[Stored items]

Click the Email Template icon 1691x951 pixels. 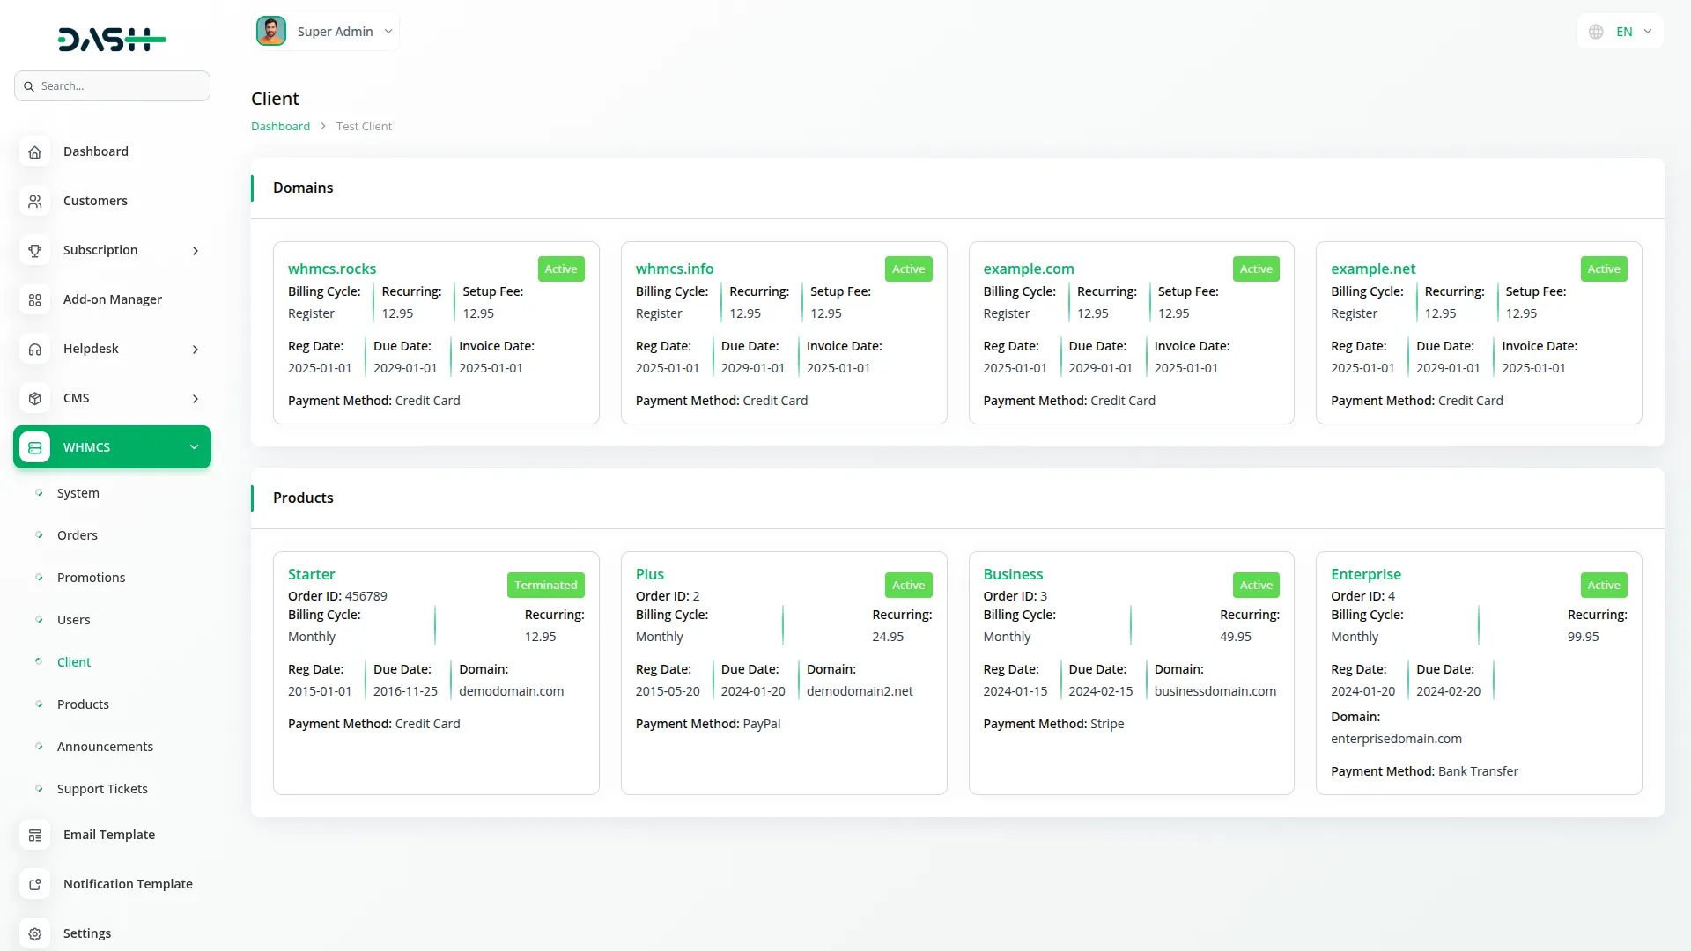[x=34, y=836]
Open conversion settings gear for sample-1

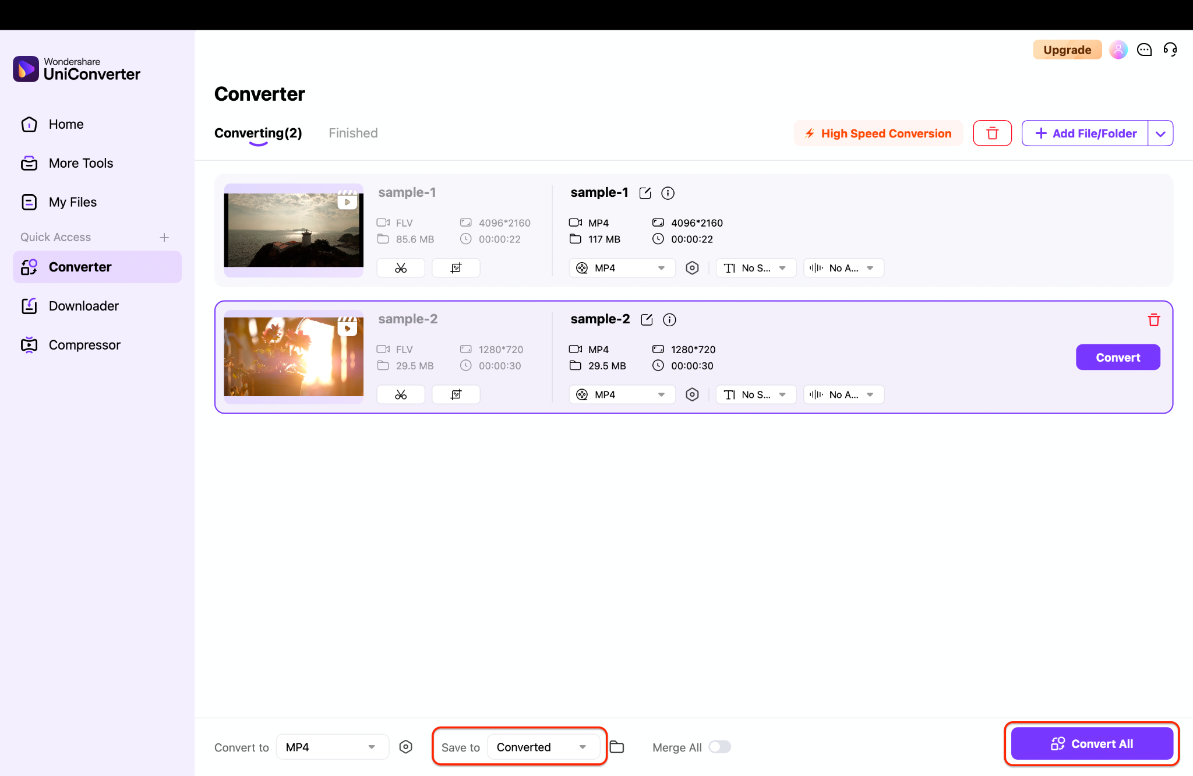coord(692,267)
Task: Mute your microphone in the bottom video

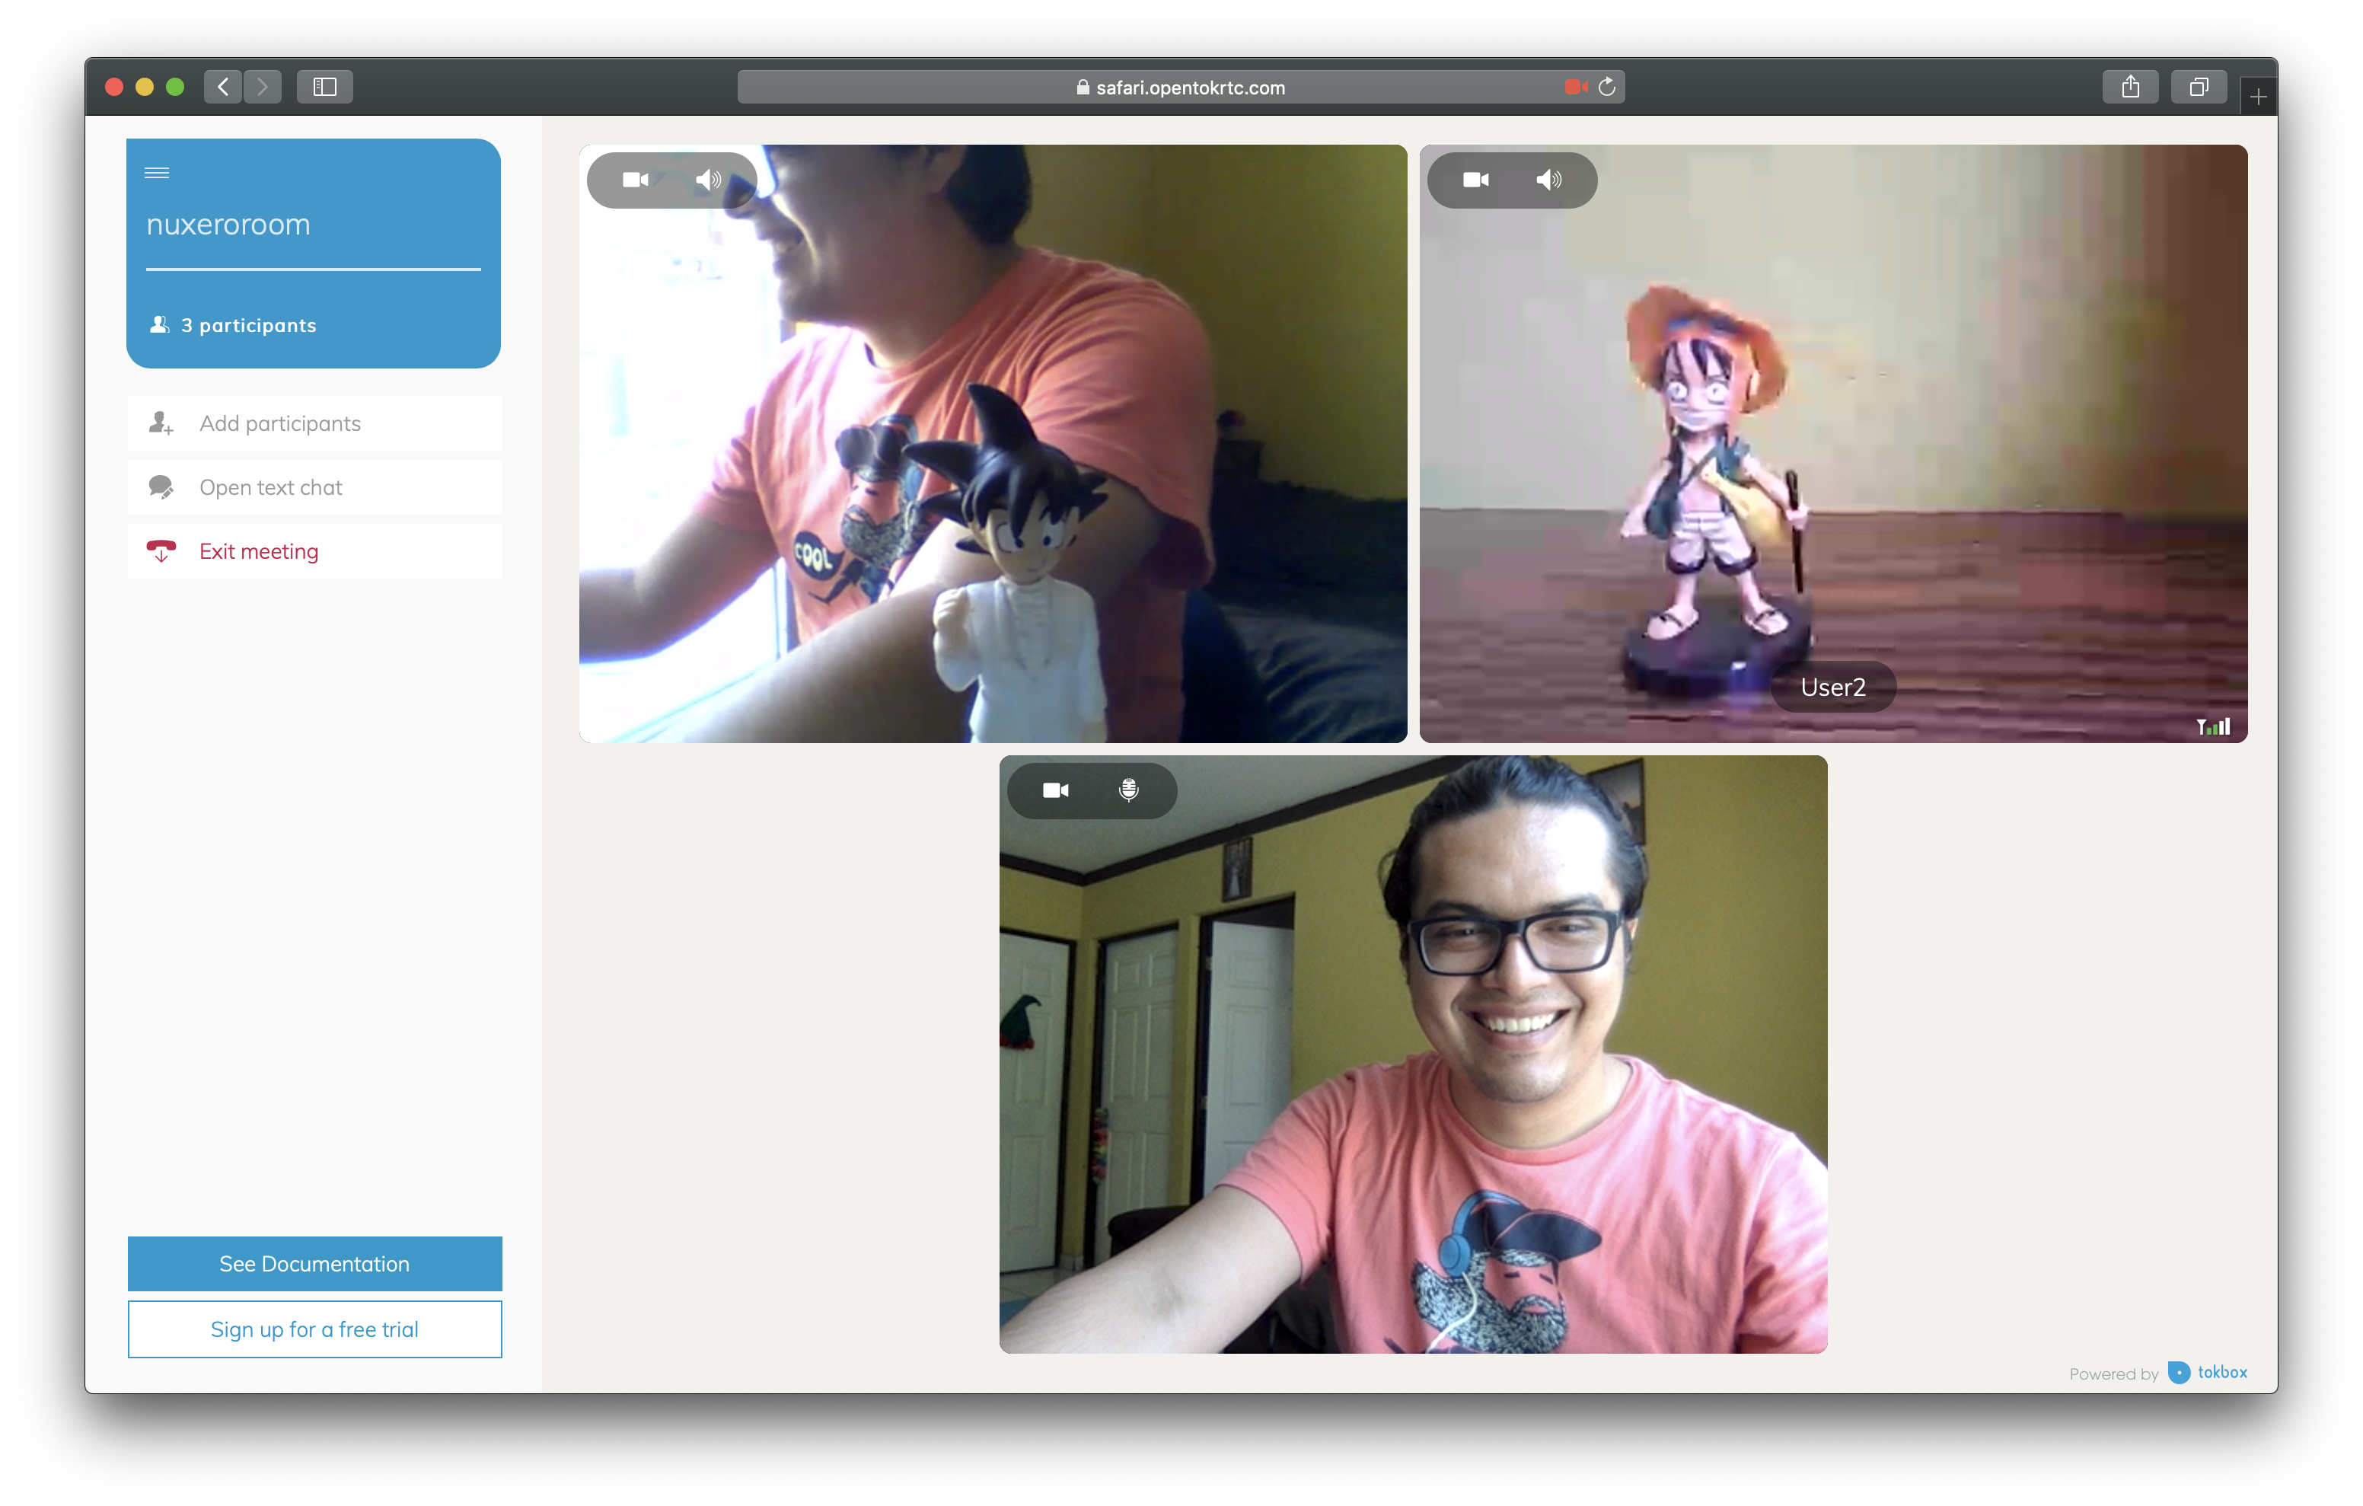Action: tap(1129, 790)
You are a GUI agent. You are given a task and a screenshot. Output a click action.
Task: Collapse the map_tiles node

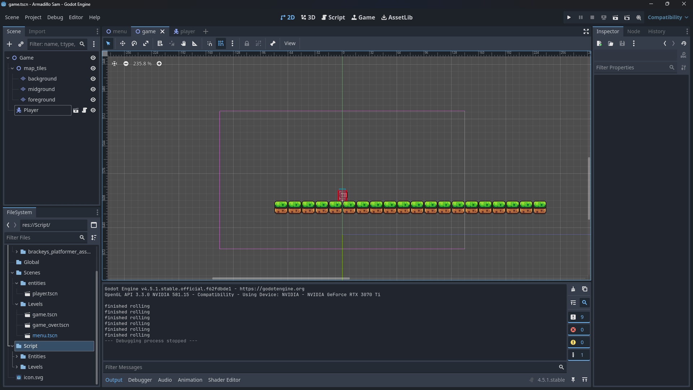tap(12, 68)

**TASK ITEM:** Reproduce only the lines from the line with "Open conversion settings gear for sample-1" to the end of the entries. Keep both ends, copy them exactly, and omit every picture.

**THE ANSWER:**
Open conversion settings gear for sample-1

coord(692,267)
Task: Mute your microphone in the bottom video

Action: tap(1129, 790)
You are a GUI agent. You are given a task and a screenshot. Output a click action.
Task: Collapse the map_tiles node

tap(12, 68)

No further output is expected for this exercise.